My chest got tight, and my throat closed.
“When’s he coming home?” I could feel my voice shake.
This time he knelt down next to me and up close the whites around his eyes looked like clouds in the blue sky. He opened his mouth to speak then bit his lip as the blue eyes welled with tears. The tile saw whirred from the bathroom as marble dust filled the air.
* * *
Coach Perry spoke at the funeral but everything sounded like it was underwater and I couldn’t decipher a word. He patted my shoulder on the sidewalk in front of the church and said that the best way to honor Brendan was with a state championship. I traced the cracks on the ground until they ran into a wall.
States wasn’t even a good game. Sacred Heart’s All-American went down in the first quarter with a twisted ankle and his father ran down from the stands and told the coach that if he played him another minute he’d file a lawsuit for every penny the boy would have made in the pros. The kid was six foot seven and sixteen.
I was a head taller than their next biggest guy. I went off for sixty. A state record. The men in the front row with suits beamed as they pecked on tablets. Sacred Heart admitted defeat and pulled their starters and cleared the bench with five minutes to go while I was at the free-throw line. I focused on the back rim and saw Brendan hanging from the hoop after his game-winning dunk just a year ago. I scanned the top row of the stands and saw Ed with his straw-colored hair and caulk-stained sweatshirt. The suited men tapped each other on the shoulder and pointed towards me. I needed one more point until sixty. The shot didn’t even touch the rim. My skin was sticky with Gatorade as they hoisted me up after the game.
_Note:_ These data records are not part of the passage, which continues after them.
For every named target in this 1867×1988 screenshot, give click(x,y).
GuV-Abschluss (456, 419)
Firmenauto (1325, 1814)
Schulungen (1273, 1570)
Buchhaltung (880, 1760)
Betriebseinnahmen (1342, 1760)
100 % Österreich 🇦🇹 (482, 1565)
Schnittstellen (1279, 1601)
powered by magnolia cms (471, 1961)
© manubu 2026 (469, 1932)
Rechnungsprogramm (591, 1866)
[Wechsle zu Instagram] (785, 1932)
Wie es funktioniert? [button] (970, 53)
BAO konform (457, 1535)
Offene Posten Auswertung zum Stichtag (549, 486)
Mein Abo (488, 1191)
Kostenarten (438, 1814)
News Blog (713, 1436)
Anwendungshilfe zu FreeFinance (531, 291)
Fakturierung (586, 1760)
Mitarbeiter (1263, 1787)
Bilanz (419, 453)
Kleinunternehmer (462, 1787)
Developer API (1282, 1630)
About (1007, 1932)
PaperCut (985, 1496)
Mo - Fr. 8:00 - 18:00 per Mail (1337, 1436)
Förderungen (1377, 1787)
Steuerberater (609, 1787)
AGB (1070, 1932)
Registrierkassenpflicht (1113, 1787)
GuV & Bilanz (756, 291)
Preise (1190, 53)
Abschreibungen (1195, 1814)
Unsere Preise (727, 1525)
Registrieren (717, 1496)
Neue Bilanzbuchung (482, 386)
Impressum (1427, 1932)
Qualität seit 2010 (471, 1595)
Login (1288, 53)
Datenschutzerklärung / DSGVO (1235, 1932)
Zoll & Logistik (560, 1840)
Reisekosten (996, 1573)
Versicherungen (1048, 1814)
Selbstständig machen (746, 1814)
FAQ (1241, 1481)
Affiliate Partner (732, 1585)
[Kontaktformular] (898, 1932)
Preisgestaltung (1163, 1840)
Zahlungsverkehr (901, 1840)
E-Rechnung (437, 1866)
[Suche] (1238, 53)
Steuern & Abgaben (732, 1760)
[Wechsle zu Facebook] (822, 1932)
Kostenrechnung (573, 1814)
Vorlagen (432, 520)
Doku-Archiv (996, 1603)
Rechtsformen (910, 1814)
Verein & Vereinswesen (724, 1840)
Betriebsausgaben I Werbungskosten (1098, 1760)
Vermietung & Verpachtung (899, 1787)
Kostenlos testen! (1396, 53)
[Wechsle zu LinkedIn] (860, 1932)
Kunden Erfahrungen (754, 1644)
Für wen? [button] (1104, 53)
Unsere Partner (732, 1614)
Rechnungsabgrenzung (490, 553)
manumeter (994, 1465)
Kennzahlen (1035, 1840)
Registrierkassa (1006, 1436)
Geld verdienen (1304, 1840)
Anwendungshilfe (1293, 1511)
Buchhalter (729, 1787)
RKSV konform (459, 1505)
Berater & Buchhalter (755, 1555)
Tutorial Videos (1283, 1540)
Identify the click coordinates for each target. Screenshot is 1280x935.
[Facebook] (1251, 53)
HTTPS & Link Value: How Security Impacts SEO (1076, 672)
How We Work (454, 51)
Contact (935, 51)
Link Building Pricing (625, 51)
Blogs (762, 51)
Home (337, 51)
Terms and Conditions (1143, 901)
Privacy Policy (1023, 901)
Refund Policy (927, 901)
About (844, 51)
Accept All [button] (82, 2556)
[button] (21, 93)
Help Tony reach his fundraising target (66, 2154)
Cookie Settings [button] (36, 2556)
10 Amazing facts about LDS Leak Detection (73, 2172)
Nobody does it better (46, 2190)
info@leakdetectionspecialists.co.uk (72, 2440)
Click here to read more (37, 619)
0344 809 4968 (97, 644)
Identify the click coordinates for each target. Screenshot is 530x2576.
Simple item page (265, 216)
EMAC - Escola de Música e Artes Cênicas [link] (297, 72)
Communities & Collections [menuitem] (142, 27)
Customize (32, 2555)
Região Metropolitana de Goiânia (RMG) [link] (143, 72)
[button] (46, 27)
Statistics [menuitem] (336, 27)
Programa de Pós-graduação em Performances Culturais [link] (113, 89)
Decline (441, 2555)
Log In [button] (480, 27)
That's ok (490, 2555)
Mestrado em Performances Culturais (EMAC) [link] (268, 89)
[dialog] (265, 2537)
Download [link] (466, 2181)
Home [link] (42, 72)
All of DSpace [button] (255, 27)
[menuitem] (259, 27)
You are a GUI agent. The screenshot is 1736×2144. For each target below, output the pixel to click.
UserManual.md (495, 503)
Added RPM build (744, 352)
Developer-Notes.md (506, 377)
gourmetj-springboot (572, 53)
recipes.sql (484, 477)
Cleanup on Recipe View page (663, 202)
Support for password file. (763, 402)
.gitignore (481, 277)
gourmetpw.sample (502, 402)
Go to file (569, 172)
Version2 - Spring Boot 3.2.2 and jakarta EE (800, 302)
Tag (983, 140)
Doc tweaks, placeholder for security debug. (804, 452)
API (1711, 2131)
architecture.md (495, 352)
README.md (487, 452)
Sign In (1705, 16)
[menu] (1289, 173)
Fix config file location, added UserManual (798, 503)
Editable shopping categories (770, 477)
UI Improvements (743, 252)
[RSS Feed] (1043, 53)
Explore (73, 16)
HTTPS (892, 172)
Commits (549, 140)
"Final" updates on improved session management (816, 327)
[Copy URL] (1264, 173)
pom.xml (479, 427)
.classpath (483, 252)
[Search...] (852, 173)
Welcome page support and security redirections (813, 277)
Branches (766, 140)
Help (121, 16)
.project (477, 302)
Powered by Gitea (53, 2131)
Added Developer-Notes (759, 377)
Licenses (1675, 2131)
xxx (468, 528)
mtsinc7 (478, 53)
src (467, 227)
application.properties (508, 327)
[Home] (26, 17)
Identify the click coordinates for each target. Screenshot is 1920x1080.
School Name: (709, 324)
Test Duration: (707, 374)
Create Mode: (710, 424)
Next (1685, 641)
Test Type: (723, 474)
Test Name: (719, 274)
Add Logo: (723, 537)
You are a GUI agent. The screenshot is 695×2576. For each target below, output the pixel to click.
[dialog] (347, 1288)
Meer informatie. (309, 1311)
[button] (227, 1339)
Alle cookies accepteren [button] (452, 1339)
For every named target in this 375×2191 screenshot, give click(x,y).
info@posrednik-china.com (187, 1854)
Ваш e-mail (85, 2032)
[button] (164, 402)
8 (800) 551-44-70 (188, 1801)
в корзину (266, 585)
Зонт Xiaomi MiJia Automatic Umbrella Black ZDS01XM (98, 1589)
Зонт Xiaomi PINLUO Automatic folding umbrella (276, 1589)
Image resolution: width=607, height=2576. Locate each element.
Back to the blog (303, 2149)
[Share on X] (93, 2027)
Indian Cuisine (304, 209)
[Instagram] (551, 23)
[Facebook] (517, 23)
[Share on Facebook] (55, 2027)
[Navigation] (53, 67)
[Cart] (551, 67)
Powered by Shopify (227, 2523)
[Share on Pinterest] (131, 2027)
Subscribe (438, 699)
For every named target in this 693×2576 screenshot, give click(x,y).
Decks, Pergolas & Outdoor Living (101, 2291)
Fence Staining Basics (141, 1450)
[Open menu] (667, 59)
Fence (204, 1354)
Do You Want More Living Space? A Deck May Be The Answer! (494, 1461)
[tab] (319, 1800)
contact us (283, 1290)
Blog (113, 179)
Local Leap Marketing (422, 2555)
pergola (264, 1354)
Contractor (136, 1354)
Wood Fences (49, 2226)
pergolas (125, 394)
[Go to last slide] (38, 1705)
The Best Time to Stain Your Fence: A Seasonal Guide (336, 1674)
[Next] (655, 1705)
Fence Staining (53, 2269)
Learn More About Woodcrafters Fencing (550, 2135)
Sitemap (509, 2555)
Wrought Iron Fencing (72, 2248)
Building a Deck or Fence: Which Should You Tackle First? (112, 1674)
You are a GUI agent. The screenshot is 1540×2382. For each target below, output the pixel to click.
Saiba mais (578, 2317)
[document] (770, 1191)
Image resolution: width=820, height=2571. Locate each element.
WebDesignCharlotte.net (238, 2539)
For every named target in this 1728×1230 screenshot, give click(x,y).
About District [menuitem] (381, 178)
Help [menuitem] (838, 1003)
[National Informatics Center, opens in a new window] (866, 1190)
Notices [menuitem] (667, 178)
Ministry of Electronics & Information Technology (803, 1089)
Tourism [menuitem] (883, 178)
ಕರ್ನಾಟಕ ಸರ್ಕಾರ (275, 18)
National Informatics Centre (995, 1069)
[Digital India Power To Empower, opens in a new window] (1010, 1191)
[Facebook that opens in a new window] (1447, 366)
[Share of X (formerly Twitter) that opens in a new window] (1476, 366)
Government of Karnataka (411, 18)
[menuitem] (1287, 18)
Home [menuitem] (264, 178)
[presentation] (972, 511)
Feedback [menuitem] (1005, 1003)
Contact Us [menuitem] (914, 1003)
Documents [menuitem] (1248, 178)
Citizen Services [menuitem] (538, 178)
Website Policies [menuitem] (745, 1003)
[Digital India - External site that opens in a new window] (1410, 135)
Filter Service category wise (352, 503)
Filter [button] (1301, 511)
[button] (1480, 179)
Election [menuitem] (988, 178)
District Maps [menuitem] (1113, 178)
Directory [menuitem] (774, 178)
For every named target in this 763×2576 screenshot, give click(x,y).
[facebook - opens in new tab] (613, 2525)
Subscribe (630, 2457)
Dad was laughing on the couch when I got home. Whiskey by his side and the local TV replaying a dunk I had before halftime.
“We’re going to be rich,” he said. And he kept laughing until he doubled over to a coughing fit.
I heard a ball bounce on the pavement and I walked out the door and across the street to the park. Two kids in winter coats were huddled next to the chain-link fence with a stick. “Should we poke it?” One of Ed’s signs on the telephone pole blew in the wind. I crossed the road.
Lady lay curled into a stiff ball against the fence with her paw over her face. The light snow made a thin blanket over her gray body. The boys parted and I crept forward and nudged her with my foot but she was stiff. I nudged her again and her paw slid off her face and her eyes were closed. Eyelashes frozen with snow.
I looked up at Ed’s house. A five-bedroom palace. Cement-board siding, copper gutters and big bay windows. I thought I saw a face in the glass but it was just the reflection of the moon. Then I looked across the street and the light from the TV flickered through Ed’s replacement window. I looked back down at Lady and her eyes flickered and she let out a weak groan. I opened my jacket and lay down next to her and warmed her against me. Her frozen fur melted against my body. I closed my eyes and pretended she was Brendan. Then her breath thickened and I picked her up—cold and stiff—and she whimpered as I carried her home.